• Stated goal A: Retype the passage from the tractor forum thread from "IP: 204.187.76.3" up to and including "be of help.".
• Stated goal B: For each statement, say yes or no according to the tractor forum thread and quote the words that decide it: (i) Larry Harsin offered to give the build year if sent the serial number. (ii) Josh Upton says a 1958 model has helical gears in the transmission. (iii) Carl's brother bought a 1655 Oliver.

• Excerpt to read:

Posted on December 5, 2002 at 01:18:41 AM by Ray

Larry how do determine year and model

type of my 880 diesel?

Re(1): 880 year and model

IP: 209.163.7.91

Posted on December 5, 2002 at 06:45:00 AM by Larry Harsin

Send me the serial number and I can tell you the year it was built. As for the model, I'd like to see a picture of it. Perhaps you can email one to me. Larry

Re(2): 880 year and model

IP: 161.184.202.151

Posted on December 6, 2002 at 00:57:45 AM by Ray

Not sure where to look for the serial

number.I could not find a tag of any-

sort anywhere.I was told it was a 1958,

but the person i bought it from, had

picked it up at an auction in Sask.Canada. so its hard to say.

Re(3): 880 year and model

IP: 209.163.7.83

Posted on December 6, 2002 at 06:16:13 AM by Larry Harsin

The Serial Number Tag should be on the left side of the dash in the area to the left of the hydraulic unit. It should be a metal tag attached there. You can look under the frame on the casting and see if there are any dates cast into the transmission housing. Larry

Re(4): 880 year and model

IP: 204.187.76.3

Posted on December 6, 2002 at 09:27:07 AM by Josh Upton

You can tell if you have an early model by the side panels and decal scheme. If the side panels have a large oval indent in the rear curtain and a long pinstripe indent along the top of the front curtain with decals in them you have either a 58 or a 59. Since it is a diesel you can also tell by the injection pump. If you have an American Bosch pump it is a 58 or a 59. If it has a Roosa Master setup it is a 1960 or later model. Also if it is a 59 it will have helical gears in the transmission. If it is a 58 it will not. As for the model If you have large holes in the frame with 3 mounting pads on each side it is a row crop. If it has only 2 mounting pads it is a standard. I hope I could be of help.


3 pt. won't work

IP: 199.150.177.187

Posted on December 4, 2002 at 11:47:10 AM by Carl

Larry,

Recently my brother bought a 2-70 White. This tractor, I believe, is about the same as a 1655 Oliver. He got the tractor cheap and it runs good, except the three point hitch arms are down and will not move at all when the three point lever is moved. There is no binding at all in the linkage and everything I can see from the outside seems to work okay. I know the hydraulic pump is good because we hooked to a round baler and it will easily raise and lower the tailgate. What would you suggest we should check to try to fix this problem?

• Material:
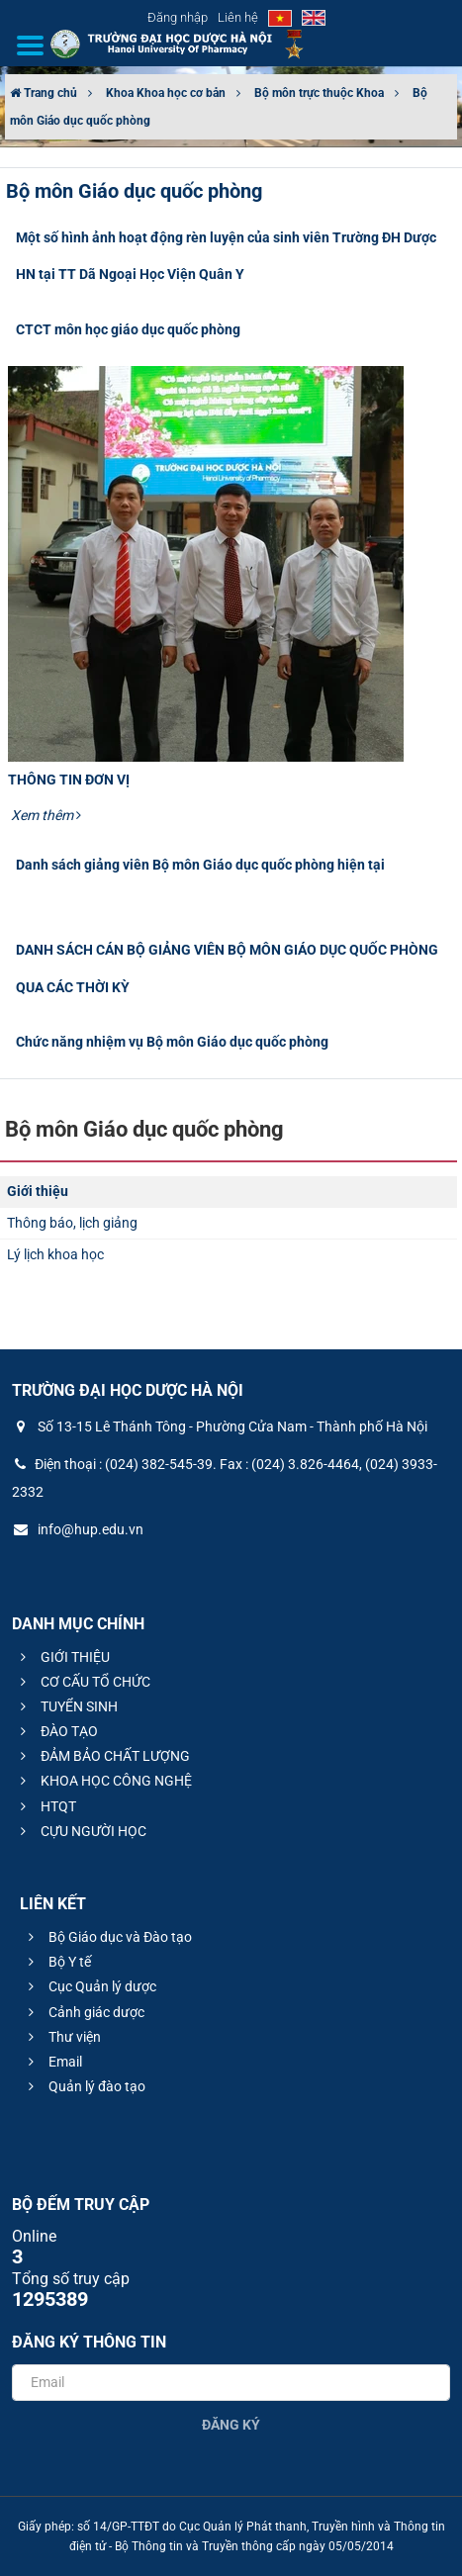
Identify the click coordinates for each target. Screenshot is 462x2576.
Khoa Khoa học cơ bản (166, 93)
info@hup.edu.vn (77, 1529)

* * *

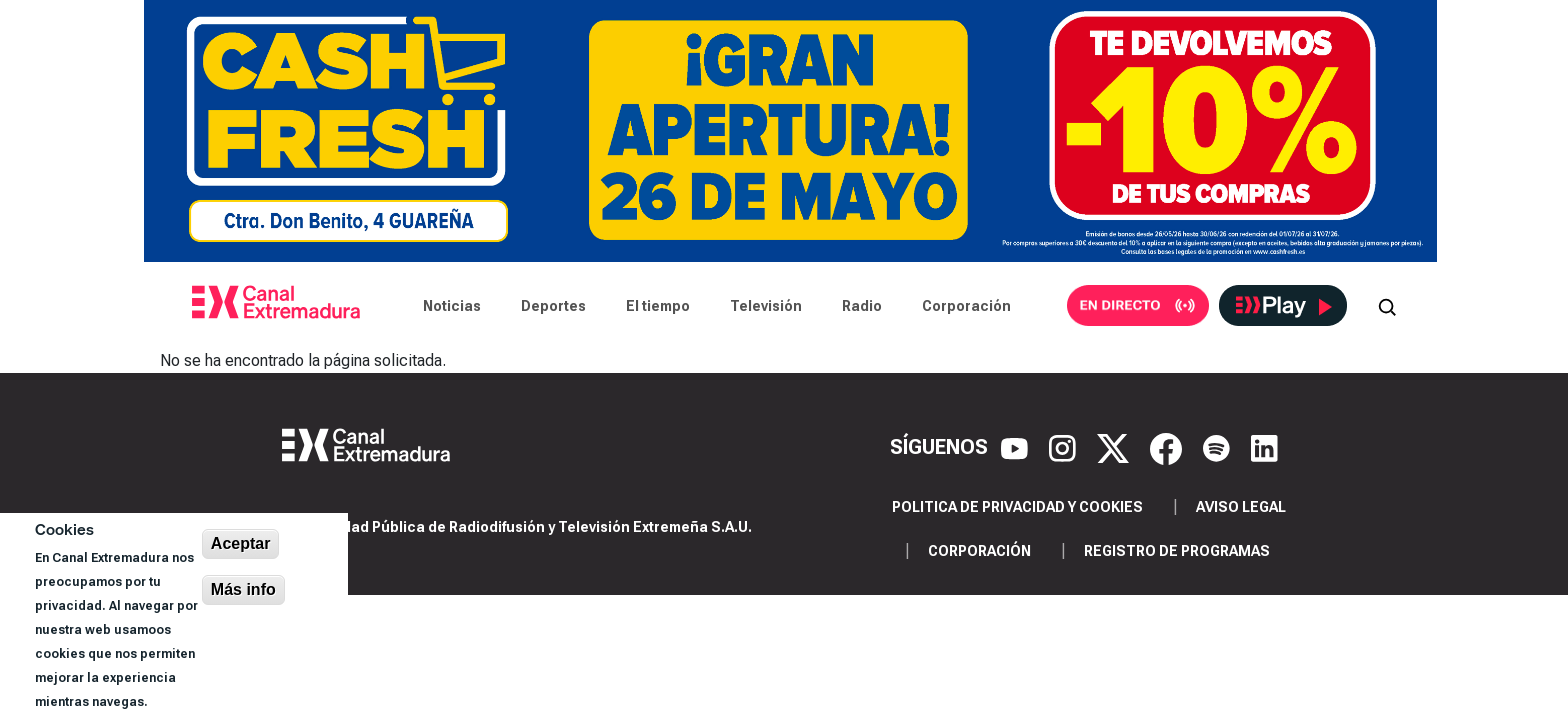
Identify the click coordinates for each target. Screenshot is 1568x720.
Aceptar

• Written response A:
IP: 204.187.76.3

Posted on December 6, 2002 at 09:27:07 AM by Josh Upton

You can tell if you have an early model by the side panels and decal scheme. If the side panels have a large oval indent in the rear curtain and a long pinstripe indent along the top of the front curtain with decals in them you have either a 58 or a 59. Since it is a diesel you can also tell by the injection pump. If you have an American Bosch pump it is a 58 or a 59. If it has a Roosa Master setup it is a 1960 or later model. Also if it is a 59 it will have helical gears in the transmission. If it is a 58 it will not. As for the model If you have large holes in the frame with 3 mounting pads on each side it is a row crop. If it has only 2 mounting pads it is a standard. I hope I could be of help.

• Written response B:
(i) Yes: "Send me the serial number and I can tell you the year it was built."
(ii) No: "Also if it is a 59 it will have helical gears in the transmission. If it is a 58 it will not."
(iii) No: "Recently my brother bought a 2-70 White."